Talk:LZW compression

From Rosetta Code

Task and example[edit]

The task talks about compression, but I've seen a lot of examples implement both compression and decompression; should we create a new task (LZW decompression) where to move the decompression related code, or change this one and add decompression to those examples that still does not implement it? --ShinTakezou 16:51, 31 January 2009 (UTC)

I'd be in favor of splitting them apart, for clarity. (Never overestimate the understanding of an individual referred here by Google. Well, you should never underestimate them, either, but I think there's a greater risk of overestimating in this case.) --Short Circuit 21:32, 31 January 2009 (UTC)
I see it hard (1), since most OO-lang implementation must be split by the people who wrote the code or know the language; (1) by hard I mean, I can't do it by myself, I could just add a new decompression task and write an impl. for Obj-C that would be the "complement" of the one here, then mark all other examples as ... hm... they do the task, but do also more... so they are task-compliant in some way... (what?) --ShinTakezou 16:43, 13 February 2009 (UTC)
Not a problem, currently. I can understand the currently-listed languages enough to do the separation myself. I'll get to it as soon as I can, which will likely be some time after midnight EST. --Short Circuit 21:27, 13 February 2009 (UTC)

JavaScript and Unicode[edit]

The implementation of algorithm in JavaScript can treat ASCII characters only. Any attempt to work with Unicode causes data lost because of the dictionary doesn't contain characters with code greater than 255. But the line

 
result.push(dictionary[w]);
 

expects the string stored in variable w is in the dictionary, which is wrong.--ArtyomShegeda (talk) 17:28, 28 October 2015 (UTC)

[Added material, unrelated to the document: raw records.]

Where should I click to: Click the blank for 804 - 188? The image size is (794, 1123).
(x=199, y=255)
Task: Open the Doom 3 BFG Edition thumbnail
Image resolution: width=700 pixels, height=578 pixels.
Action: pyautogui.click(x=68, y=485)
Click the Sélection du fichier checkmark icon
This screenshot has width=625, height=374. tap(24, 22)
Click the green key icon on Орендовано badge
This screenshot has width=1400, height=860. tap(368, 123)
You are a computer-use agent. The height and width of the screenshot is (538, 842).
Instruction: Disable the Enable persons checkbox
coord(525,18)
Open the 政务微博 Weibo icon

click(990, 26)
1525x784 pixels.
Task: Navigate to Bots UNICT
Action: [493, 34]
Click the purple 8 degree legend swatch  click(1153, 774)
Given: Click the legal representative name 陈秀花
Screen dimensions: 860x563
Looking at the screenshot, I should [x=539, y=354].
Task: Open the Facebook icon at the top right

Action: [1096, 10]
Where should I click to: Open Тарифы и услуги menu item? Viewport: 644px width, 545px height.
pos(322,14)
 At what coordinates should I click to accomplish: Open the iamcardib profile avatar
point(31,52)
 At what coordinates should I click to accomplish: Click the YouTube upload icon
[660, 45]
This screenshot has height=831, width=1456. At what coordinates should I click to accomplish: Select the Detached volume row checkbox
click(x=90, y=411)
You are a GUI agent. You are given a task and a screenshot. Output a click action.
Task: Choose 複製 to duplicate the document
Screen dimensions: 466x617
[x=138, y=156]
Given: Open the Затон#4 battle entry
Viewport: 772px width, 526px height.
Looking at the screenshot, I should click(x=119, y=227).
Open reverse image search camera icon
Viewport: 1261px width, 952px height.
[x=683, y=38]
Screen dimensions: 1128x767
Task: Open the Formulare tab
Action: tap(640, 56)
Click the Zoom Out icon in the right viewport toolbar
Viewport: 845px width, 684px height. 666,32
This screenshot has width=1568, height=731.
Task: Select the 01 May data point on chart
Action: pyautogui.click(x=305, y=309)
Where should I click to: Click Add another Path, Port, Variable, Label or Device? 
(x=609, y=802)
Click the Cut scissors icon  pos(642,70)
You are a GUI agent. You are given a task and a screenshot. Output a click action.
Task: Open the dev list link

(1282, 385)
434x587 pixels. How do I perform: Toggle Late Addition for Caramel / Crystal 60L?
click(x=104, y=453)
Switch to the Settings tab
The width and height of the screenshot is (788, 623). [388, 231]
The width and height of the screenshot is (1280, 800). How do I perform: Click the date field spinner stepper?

C# Decompression function[edit]

I'm not sure if it would be acceptable to just post the decompression, so I'm posting it here. Since I'm lazy, and only need decomp (which seems to be easier anyway), I only wrote that.

 
class LZWDecompress
{
static void Main(string[] args)
{
int[] Compressed = { 84, 79, 66, 69, 79, 82, 78, 79, 84, 256, 258, 260, 265, 259, 261, 263 };
 
String Decompressed = DeCompress(Compressed);
//Decompressed should now contain "TOBEORNOTTOBEORTOBEORNOT"
}
static String DeCompress(int[] Compressed)
{
ArrayList Dictionary = new ArrayList();
 
String Output = "";
String tmpOut = "";
String tmpIn = "";
bool JustOnce = false;
 
//Build dictionary
for (int i = 0; i < 256; i++)
Dictionary.Add(Convert.ToChar(i).ToString());
 
foreach (int Character in Compressed)
{
if (JustOnce == false)
{
JustOnce = true;
Output = tmpIn = (String)Dictionary[Character];
continue;
}
 
if (Character < Dictionary.Count)
tmpOut = (String)Dictionary[Character];
else if (Character == Dictionary.Count)
tmpOut = tmpIn + tmpIn.Substring(0, 1);
else
break;
 
Output = Output + tmpOut;
Dictionary.Add((tmpIn + tmpOut.Substring(0, 1)));
tmpIn = tmpOut;
}
return Output;
}
}
 

Cyberman (not registered here) --85.127.79.163 19:10, 2 April 2011 (UTC) You can go ahead an add it. Just add {{incomplete|C sharp|It does not have a compress function.}} underneath the header. Hopefully someone can help you out with that eventually. --Mwn3d 19:24, 2 April 2011 (UTC)

C example problem[edit]

Again, terrible code. Depends on 4 other badly written files, so it's incovenient to test at least; doesn't actually compile after pulling all files together; after some quick fix (probably incorrectly, but I don't have the patience to wade through all the mess), program outputs garbage. By the look of it, the dictionary data structure is quite suboptimal, to put it lightly. --Ledrug 23:13, 5 August 2011 (UTC)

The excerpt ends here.